Automated Storyboard Generator for Advertisement Campaigns

11 min readFeb 19, 2024

In the dynamic world of digital advertising, the rapid evolution of machine learning, natural language processing (NLP), and computer vision technologies has fundamentally transformed the way we create engaging and impactful campaigns. These cutting-edge tools now enable advertisers to decode intricate data, seamlessly blend textual concepts with visual narratives, and craft ads that truly resonate with their audiences.

This transformative shift in advertising reflects a deep understanding of the potential of technology to streamline and elevate the ad creation process. A key focus of this endeavor is the development of a machine learning solution that can automatically translate textual ad concepts and asset descriptions into visually compelling storyboards. This innovative solution will analyze provided concepts and assets, generate relevant visual and textual elements, and seamlessly weave them together into coherent ad frames. The ultimate goal? To create a comprehensive storyboard that captures the essence of the proposed ad campaign.

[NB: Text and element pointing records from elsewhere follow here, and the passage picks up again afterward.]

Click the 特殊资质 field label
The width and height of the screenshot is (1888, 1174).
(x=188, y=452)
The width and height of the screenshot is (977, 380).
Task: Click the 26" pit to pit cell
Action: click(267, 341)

To achieve this, we’ll be leveraging a powerful combination of natural language processing and computer vision techniques. Our solution will generate images based on textual descriptions, analyze the generated text to extract entities, keywords, and sentiments, and expertly compose these elements into individual ad frames. Each frame will effectively encapsulate the core message of the advertisement campaign, ensuring a cohesive and impactful narrative.

This solution will not only be highly effective but also scalable, capable of handling a large volume of requests. It will be deployed as a service that can seamlessly integrate into existing infrastructure and will be continuously updated to incorporate new advertisement concepts and assets. With this approach, we aim to revolutionize the way advertisers bring their campaigns to life, leveraging the power of technology to create truly compelling and memorable ads.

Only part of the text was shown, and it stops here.